7. « Que votre nom soit sanctifié. » Voilà la septième demande; après celle-là il n'y en a pas d'autre; elle vient naturellement après la vision de Dieu, ce serait peu à l'homme de voir, s'il ne trouvait ses délices dans cette vision. Cette jouissance et ce loisir ont été figurés dans le septième jour, dont il est dit qu'alors le Seigneur entra dans son repos. On dit aussi: « Dieu sanctifia le jour du Sabbat (Exod. XVI. 23). » Parce que les fidèles, véritablement saints, seront dans le repos futur. Voilà la paix dont il est. écrit : « Bienheureux les pacifiques parce qu'ils seront appelés enfants de Dieu. » Lorsqu'ils seront semblables à Dieu, immortels, impassibles, à l'abri de toute inquiétude, vivant dans l'éternelle paix, qui est Dieu lui-même, alors ils seront enfants de Dieu, et même dieux par participation. Voilà ce que demande ce passage. « Que votre nom soit. sanctifié » en nous, que vous soyez appelé Père, et nous enfants et même dieux; comme si l'on disait : notre sainteté ne sera pas nôtre, ce sera la vôtre qui sera en nous, ainsi qu'il « soit sanctifié, » c'est-à-dire que votre sainteté se réalise et éclate en nous, et que votre saint nom soit glorifié par la dignité des enfants qui le portent. Cette demande s'obtient par le don de sagesse. La sagesse et l'intelligence diffèrent, ainsi que nous pouvons le voir entra nous. Car l'intelligence est l'exercice qui consiste à scruter et sonder les Ecritures, la sagesse est la jouissance que cause la connaissance, lorsque, ne cherchant plus, nous connaissons tout pour ainsi dire et nous nous arrêtons pour en jouir dans cette science. Il en est ainsi dans le ciel de l'acte de comprendre et de voir, non qu'au ciel il y ait à cela quelque travail; la sagesse y consiste à se délecter en ce que l'on voit. Ainsi monte au ciel celui qui est sur la terre, et par cet enchaînement. sont remplies ces sept demandes : voyons à présent comme elles sont disposées.

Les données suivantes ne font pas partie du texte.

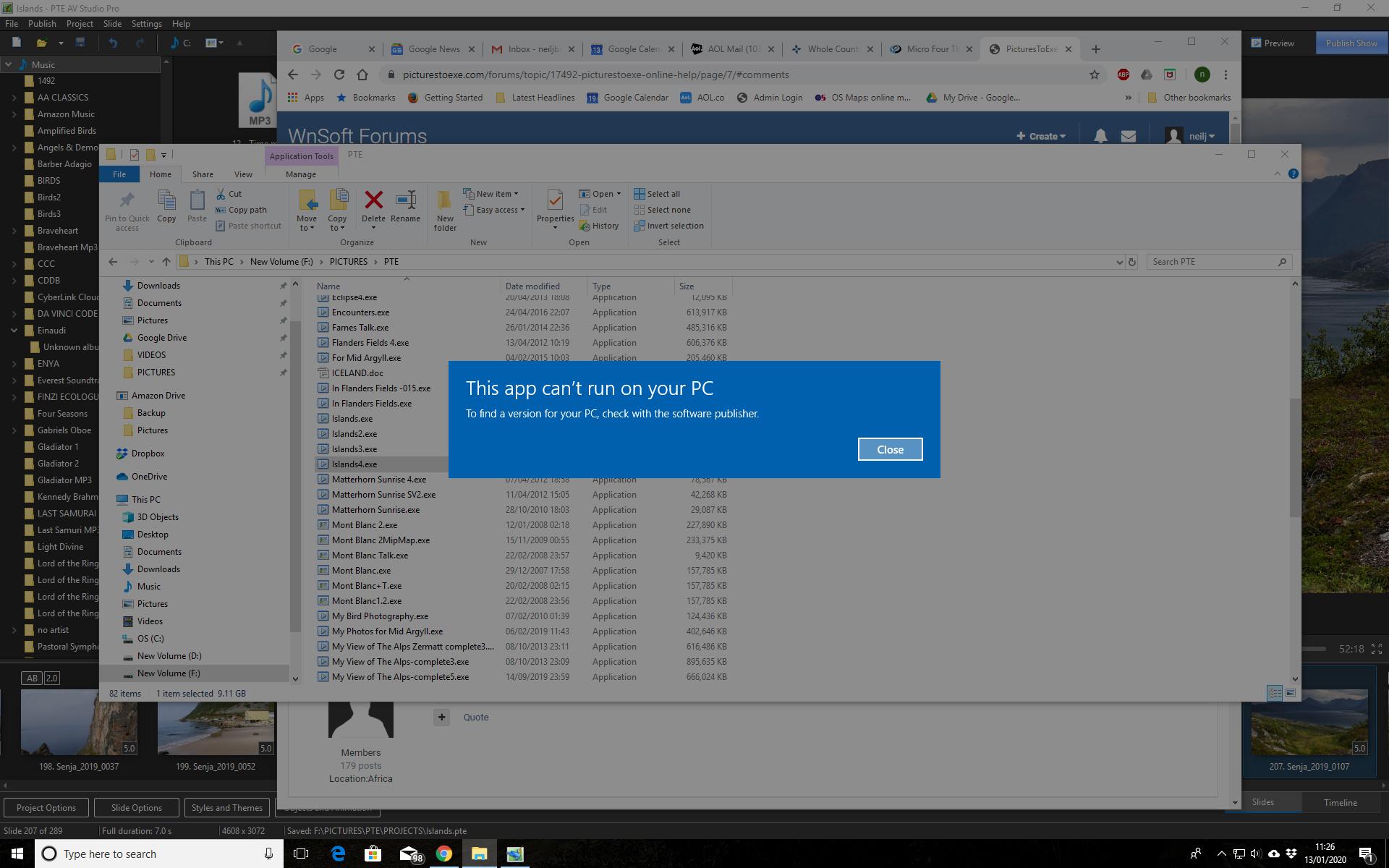Switch to details view toggle
Image resolution: width=1389 pixels, height=868 pixels.
point(1275,693)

8. Celui qui prie, connaissant Dieu le Père, qui règne dans le ciel, met en avant la demande qui se rapproche le plus de ce Père et qui se rapporte à cette paix en vertu de laquelle les hommes deviennent enfants de Dieu, comme s'il disait : « Notre Père qui êtes aux cieux, » donnez nous que votre nom soit sanctifié en nous, afin que nous demeurions avec vous dans le ciel et que nous devenions vos enfants. Nous ne pouvons avoir cette jouissance que si vous réformez votre image qui a été altérée en nous. « Que votre règne arrive. Cette image et la pureté du cœur ne peuvent être rétablies en nos âmes, que si nous acquiesçons à votre volonté, « que votre volonté s'accomplisse » donc « sur la terre comme au ciel. » Et comme nous ne pouvons obéir en tout à la volonté de Dieu, si le pain ne vient nous fortifier : « donnez-nous aujourd'hui notre pain de chaque jour. » Et parce que nous sommes indignes du corps du Seigneur, tant que nous sommes souillés par le péché « pardonnez-nous nos offenses, etc.» Et afin que nous puissions comprendre et déplorer nos péchés, nous avons à demander par la prière que les tentations de l'ennemi ne nous renversent pas, aussi faut-il dire : « Et ne nous induisez point en tentation. » Nous ne pouvons résister à ces attaques si nous ne quittons pas les biens de la terre, aussi avons-nous à ajouter: Mais délivrez-nous du mal.» Si vous pardonnez aux hommes les offenses qu'ils ont commises contre vous, votre Père céleste vous remettra les péchés commis contre lui. Mais encore, le Seigneur posait une condition qui était lourde à remplir, c'est-à-dire : «pardonnez-nous comme nous pardonnons; » pour nous exciter à l'accomplir, il nous la présente comme médecine de nos péchés, disant qu'il nous pardonnera si nous voulons pardonner aux autres les manquements commis envers nous, que si nous refusons, il refusera de nous pardonner. Remarquez qu'il dit « aux hommes » et non vous hommes, parce que ceux à qui il faut pardonner sont des pécheurs.